Curtis Blaydes To Win By KO/TKO/DQ (+120)

This battle of the heavyweights is an interesting one. Clearly, Blaydes has more upside since he has those meat hammers and that incredible wrestling. When he faces strikers, he doesn’t mess around with testing the waters, rather he goes straight to his bread and butter and gets the fight to the ground. From there, his top control is like a lead blanket and his ground-and-pound is absolutely fearsome. When he fought Alexander Volkov, he started spamming those takedowns and kept the Russian floored for nearly the entire fight. It wasn’t pretty to watch, but it was effective, and Volkov was soundly beaten. Blaydes does have his weaknesses, though, namely his chin. He’s only lost three fights, but all were by knockout. Two of those were to current champ, Francis Ngannou, and the third was in his last fight against Derrick Lewis.

Now, both those men are known for throwing rockets, but that’s where the intrigue comes into this matchup. Jairzinho Rozenstruik has legitimate knockout power, and he’s demonstrated that time after time. The problem with “Bigi Boy” is that he’s unpolished and goes through long stretches of inactivity, waiting to land the perfect counter. He doesn’t do much bodywork, he doesn’t force a pace or swarm with volume. He just sits back throwing shots here and there while he headhunts for big counters. He also has been slept by Ngannou (no shame there) and outclassed from start to finish by Ciryl Gane. One way Alistair Overeem was able to make it almost to the end of their fight and was comfortably ahead on all the scorecards before the devastating punch landed that split his lip apart, was because he used his wrestling and took him down, controlling him fairly easily. When the fight was upright, he constantly pressured, forcing Rozenstruik into uncomfortable exchanges off the back foot. Blaydes will almost certainly employ a similar strategy, as that is his wheelhouse through and through.

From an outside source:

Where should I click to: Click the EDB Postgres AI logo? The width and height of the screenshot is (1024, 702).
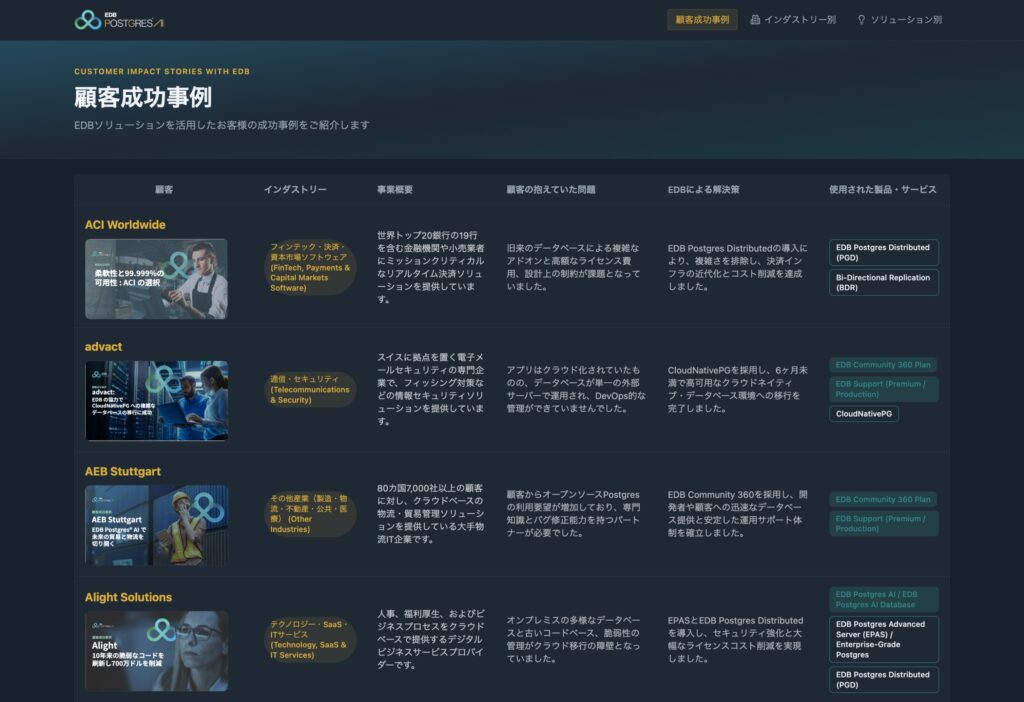(119, 20)
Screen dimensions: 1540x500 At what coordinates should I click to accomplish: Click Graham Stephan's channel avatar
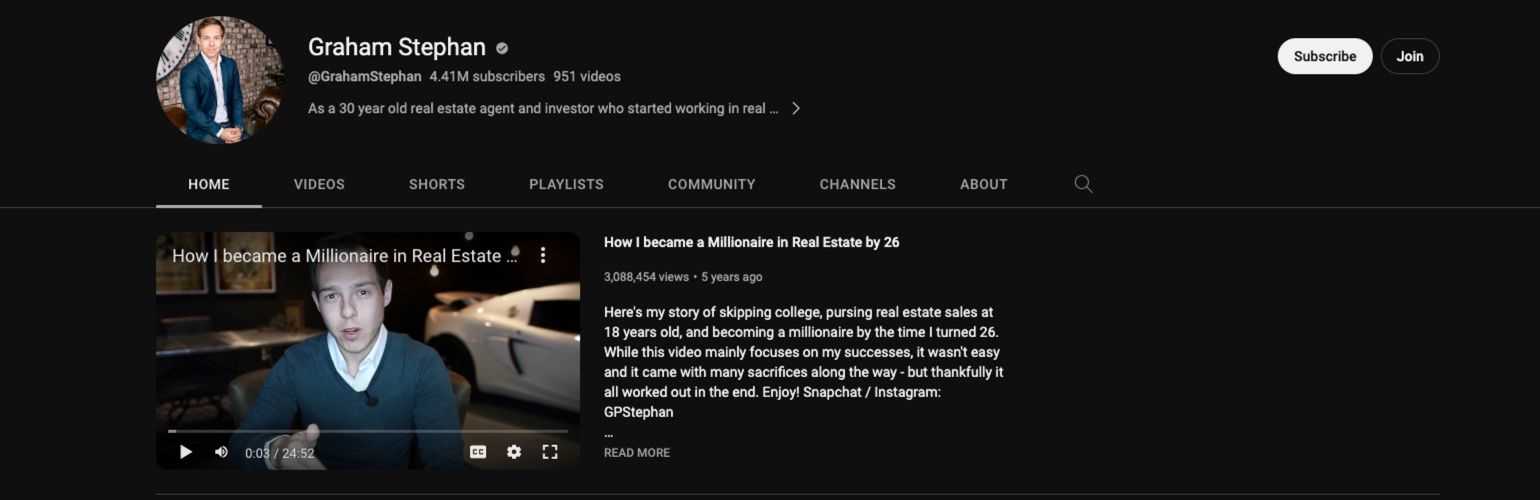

Both men have made it through five-rounders, but Blaydes looked absolutely spent and could barely stand after the Volkov fight. Just a note for consideration. Both Rozenstruik’s ventures into the fifth round seemed like his cardio was up to the challenge, and if this contest goes the distance, I’d be willing to bet that he’ll be the fresher of the two, even if he’s on the losing end of it. When this fight takes center stage, look for Blaydes to take him down early and pound him out.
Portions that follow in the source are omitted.